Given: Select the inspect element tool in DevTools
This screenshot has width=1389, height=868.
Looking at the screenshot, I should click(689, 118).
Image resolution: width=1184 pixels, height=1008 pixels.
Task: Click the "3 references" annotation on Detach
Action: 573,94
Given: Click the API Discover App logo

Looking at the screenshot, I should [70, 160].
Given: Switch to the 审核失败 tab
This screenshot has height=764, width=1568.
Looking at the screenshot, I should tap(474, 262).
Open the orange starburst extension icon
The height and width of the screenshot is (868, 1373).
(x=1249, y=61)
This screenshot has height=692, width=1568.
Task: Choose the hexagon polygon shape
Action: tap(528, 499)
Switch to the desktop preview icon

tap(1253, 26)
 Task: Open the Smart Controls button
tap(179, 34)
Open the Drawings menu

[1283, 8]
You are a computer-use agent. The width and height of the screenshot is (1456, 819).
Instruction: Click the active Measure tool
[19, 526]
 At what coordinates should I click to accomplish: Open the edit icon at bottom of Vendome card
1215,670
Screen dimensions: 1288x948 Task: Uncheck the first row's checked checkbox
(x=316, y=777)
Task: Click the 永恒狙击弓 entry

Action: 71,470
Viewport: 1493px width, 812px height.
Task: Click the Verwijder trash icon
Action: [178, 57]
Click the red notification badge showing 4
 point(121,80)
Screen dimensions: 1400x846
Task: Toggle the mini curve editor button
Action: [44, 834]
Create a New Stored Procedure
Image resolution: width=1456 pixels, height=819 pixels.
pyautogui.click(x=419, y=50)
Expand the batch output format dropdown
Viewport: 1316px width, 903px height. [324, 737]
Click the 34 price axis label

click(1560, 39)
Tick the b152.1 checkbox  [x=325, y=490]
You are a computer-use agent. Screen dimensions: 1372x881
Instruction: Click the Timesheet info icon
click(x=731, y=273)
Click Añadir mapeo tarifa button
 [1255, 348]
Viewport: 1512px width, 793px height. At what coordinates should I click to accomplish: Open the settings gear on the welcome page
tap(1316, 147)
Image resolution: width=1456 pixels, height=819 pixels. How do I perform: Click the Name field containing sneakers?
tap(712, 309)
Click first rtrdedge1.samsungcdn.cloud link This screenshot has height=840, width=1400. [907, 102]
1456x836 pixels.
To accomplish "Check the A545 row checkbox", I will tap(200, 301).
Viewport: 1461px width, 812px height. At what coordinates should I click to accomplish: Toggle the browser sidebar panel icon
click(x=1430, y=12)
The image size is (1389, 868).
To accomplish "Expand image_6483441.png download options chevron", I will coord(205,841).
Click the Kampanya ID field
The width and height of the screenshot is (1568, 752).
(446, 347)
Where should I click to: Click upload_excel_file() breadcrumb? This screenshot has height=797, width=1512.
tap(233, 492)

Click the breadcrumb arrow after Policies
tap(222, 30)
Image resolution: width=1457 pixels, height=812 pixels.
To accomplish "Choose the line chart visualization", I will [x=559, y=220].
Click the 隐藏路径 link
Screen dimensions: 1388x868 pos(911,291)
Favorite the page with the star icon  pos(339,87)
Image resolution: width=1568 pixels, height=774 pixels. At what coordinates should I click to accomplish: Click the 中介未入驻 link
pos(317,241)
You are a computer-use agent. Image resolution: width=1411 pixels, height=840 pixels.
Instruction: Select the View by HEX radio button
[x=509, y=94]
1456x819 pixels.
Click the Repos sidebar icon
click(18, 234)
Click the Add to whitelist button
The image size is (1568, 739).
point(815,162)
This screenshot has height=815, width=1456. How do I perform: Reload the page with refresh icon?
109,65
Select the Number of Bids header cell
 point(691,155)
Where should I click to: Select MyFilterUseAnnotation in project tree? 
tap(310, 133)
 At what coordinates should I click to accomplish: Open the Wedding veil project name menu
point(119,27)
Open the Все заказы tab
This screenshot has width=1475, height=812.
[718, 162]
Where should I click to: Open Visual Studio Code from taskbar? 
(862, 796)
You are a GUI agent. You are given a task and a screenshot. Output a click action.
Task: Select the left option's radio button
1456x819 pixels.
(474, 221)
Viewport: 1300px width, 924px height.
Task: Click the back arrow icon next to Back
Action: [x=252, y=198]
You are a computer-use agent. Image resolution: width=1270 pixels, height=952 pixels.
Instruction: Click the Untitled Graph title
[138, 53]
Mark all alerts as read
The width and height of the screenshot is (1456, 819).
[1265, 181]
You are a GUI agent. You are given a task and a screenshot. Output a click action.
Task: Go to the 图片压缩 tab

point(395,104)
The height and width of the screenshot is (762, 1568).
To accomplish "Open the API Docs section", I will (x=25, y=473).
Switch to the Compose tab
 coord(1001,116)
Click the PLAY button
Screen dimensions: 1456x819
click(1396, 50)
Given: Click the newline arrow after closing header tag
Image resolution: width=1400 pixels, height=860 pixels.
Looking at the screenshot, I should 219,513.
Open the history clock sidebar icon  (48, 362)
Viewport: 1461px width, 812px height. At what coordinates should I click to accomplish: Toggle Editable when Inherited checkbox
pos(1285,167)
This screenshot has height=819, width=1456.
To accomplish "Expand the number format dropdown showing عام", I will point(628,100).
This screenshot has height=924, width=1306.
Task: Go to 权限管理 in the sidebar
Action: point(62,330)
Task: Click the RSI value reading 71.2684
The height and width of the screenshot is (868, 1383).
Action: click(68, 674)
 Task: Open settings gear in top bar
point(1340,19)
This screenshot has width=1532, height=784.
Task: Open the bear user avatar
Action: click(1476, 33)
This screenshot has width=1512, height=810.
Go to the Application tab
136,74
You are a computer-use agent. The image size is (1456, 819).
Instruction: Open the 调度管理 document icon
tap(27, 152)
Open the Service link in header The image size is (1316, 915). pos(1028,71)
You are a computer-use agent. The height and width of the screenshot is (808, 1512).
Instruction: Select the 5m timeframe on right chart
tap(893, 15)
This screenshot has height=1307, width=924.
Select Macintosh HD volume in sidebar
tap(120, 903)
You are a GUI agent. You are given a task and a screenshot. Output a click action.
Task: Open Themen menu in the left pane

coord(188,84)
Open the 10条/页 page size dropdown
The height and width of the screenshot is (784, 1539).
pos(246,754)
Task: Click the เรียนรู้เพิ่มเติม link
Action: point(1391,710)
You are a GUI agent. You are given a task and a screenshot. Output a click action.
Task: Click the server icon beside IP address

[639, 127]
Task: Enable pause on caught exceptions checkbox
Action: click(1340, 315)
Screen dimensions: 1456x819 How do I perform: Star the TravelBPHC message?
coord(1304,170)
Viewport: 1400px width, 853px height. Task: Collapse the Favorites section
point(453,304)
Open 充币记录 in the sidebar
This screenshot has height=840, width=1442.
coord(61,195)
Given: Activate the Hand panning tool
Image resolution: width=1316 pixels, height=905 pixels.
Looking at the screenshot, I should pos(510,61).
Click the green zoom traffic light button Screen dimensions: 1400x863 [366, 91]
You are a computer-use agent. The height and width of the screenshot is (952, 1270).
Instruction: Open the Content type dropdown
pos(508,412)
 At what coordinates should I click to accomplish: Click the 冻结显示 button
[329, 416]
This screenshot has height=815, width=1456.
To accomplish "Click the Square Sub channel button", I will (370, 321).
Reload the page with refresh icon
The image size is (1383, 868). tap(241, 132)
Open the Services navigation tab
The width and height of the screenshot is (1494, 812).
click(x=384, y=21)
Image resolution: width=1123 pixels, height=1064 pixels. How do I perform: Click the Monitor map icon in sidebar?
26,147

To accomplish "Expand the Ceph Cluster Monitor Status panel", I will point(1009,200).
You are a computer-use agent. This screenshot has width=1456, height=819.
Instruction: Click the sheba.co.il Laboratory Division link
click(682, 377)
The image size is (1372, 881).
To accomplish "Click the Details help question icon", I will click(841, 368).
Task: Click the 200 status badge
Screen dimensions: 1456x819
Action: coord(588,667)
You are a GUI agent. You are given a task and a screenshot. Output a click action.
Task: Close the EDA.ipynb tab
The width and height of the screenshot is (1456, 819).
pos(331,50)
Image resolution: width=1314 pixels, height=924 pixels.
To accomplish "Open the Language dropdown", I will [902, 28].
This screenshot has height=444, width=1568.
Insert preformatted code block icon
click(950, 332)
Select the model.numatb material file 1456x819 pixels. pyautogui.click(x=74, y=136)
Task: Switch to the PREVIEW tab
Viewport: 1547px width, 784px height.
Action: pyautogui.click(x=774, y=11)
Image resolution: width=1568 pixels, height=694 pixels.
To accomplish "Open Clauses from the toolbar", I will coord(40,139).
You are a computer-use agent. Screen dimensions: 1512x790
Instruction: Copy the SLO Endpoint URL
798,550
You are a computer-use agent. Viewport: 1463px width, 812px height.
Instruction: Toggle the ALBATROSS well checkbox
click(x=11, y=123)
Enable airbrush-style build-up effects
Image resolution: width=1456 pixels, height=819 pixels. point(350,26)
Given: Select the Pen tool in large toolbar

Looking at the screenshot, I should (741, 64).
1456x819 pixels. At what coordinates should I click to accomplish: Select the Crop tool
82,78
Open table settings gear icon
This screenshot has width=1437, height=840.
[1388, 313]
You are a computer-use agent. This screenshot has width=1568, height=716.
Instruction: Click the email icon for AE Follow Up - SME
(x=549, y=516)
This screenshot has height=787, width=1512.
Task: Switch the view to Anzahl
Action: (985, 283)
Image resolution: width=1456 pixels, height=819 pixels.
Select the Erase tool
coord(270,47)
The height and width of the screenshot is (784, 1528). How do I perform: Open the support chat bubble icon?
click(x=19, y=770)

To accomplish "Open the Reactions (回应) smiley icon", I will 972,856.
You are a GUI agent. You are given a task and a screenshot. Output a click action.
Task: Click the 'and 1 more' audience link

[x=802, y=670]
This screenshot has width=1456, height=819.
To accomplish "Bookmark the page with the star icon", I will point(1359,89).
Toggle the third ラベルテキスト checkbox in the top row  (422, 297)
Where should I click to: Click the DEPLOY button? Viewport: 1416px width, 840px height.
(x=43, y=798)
=====
Prompt: Using the material above, transcribe exactly the lines from the line with "The height and width of the screenshot is (868, 1383)." to the line with "Open the Service link"; both count, and nothing else goes in.

Output for this exercise:
The height and width of the screenshot is (868, 1383).
Action: click(68, 674)
 Task: Open settings gear in top bar
point(1340,19)
This screenshot has width=1532, height=784.
Task: Open the bear user avatar
Action: click(1476, 33)
This screenshot has width=1512, height=810.
Go to the Application tab
136,74
You are a computer-use agent. The image size is (1456, 819).
Instruction: Open the 调度管理 document icon
tap(27, 152)
Open the Service link in header The image size is (1316, 915). pos(1028,71)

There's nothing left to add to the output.